Vote-buying and political behavior: estimating and explaining vote-buying's effect on turnout in Kenya
Vote-buying has and continues to be pervasive in many electoral regimes. Yet the relationship between vote-buying and citizen behavior, particularly in the context of the secret ballot, remains largely unknown. In this paper the author studies vote-buying’s effect on voter turnout in Kenya, using a nationally representative survey that includes questions about the country's 2002 presidential and parliamentary elections. However, estimating the causal effect of vote-buying on voter turnout is complicated by the strategic nature of vote-buying, and so this study also examines the strategic logic of vote-buying in Kenya.
This paper provides the following findings:
- Vote-buying has no effect on the probability that a highly educated person will vote, even though vote-buyers target such individuals at rates similar to those who are less educated. Those with no formal education, on the other hand, appear to be most affected by vote-buying
- While education might be predictive of an individual's decision to vote, so too might be their economic condition.
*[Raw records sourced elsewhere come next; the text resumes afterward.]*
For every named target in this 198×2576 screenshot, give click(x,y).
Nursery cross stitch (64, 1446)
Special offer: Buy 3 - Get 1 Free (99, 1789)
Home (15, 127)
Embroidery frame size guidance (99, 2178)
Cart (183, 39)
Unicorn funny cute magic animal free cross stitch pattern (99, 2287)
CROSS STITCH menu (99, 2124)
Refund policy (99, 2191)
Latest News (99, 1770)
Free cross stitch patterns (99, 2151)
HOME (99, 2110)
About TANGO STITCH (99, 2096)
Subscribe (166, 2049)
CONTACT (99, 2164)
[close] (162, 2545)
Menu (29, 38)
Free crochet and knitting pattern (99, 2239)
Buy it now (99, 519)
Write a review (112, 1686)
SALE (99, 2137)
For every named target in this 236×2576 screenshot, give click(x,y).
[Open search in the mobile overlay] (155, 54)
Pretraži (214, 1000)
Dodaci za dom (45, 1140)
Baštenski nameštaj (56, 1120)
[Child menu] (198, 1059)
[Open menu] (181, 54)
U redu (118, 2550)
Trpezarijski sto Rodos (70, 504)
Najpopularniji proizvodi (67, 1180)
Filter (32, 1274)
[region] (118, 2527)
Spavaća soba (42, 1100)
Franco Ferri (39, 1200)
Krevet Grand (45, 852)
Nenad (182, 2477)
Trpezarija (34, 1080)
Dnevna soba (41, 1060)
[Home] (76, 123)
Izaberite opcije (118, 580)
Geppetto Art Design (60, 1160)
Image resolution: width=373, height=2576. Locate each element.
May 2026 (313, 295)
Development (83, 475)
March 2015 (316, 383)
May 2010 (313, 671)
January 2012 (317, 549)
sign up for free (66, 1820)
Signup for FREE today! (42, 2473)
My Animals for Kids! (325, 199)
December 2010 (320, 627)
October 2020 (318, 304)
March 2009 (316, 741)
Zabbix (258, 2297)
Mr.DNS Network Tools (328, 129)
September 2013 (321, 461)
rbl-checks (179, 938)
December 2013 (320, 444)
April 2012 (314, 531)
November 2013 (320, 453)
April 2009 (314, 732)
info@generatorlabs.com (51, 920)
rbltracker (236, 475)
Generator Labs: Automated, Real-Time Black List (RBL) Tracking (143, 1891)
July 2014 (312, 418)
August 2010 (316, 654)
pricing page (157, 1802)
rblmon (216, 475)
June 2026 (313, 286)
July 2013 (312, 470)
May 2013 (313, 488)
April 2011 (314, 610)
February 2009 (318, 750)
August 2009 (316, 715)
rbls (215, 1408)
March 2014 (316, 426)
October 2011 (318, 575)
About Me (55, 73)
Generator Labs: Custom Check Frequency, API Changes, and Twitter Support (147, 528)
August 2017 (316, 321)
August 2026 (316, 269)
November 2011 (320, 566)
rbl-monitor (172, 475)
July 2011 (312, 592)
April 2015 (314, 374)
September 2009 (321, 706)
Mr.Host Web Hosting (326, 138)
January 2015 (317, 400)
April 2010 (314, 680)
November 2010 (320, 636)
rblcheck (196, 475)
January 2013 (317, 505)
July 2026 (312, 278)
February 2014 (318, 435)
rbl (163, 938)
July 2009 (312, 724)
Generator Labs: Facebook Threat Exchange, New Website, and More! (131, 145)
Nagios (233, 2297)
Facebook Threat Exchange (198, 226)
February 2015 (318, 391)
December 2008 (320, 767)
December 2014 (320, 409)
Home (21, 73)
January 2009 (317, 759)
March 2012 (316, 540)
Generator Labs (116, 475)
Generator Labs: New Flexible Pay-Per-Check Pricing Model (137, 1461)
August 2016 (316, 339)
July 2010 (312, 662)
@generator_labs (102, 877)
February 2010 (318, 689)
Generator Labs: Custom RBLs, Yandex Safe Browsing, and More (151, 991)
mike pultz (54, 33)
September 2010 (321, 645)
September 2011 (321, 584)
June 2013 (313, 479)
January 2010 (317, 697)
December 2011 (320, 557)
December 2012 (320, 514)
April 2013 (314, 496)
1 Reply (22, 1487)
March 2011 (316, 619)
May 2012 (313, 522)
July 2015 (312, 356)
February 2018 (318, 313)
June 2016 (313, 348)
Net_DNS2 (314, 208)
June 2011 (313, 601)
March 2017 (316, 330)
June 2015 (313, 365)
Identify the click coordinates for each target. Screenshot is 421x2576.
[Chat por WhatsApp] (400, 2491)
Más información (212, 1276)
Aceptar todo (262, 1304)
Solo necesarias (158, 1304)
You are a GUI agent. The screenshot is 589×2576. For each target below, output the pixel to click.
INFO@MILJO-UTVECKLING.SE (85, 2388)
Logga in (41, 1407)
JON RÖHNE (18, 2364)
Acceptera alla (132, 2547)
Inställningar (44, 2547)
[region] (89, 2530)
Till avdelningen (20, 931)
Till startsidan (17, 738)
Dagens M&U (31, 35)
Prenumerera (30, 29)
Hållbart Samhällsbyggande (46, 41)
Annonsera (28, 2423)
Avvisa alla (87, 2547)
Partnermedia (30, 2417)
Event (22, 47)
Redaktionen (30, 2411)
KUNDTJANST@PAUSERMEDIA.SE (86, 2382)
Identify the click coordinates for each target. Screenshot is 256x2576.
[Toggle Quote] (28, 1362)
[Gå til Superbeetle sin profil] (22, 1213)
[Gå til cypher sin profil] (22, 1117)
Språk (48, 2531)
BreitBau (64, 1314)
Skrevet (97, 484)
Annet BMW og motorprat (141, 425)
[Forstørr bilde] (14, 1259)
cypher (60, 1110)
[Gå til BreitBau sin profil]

As suggested, poorer voters might be more susceptible to vote-buying because even small transfers are valuable to them
- In amplifying both the perceived probability of being discovered of non-compliance and the perceived costs of non-compliance, vote-buying would then influence the decision-making calculus of potential voters, making them more likely to turnout.
The paper also provides implications and conclusions such as:
- Pre-election material benefits, in the form of vote-buying, are central to understanding why people vote in Kenya and Kenya's 2002 presidential and parliamentary elections provide robust support for the notion that vote-buying influences an individual's decision to vote
- Political parties in Kenya were active in monitoring voter behavior, and also statistical evidence suggests that exposure to vote-buying greatly increases the probability that an individual feels that parties can exert pressure on their vote choice and that parties are involved in violence
- Exposure to vote-buying increases an individual's perception of party monitoring and punishment capacity, a perception likely to affect decision-making about whether to vote and is positively associated with individual perception of politician credibility.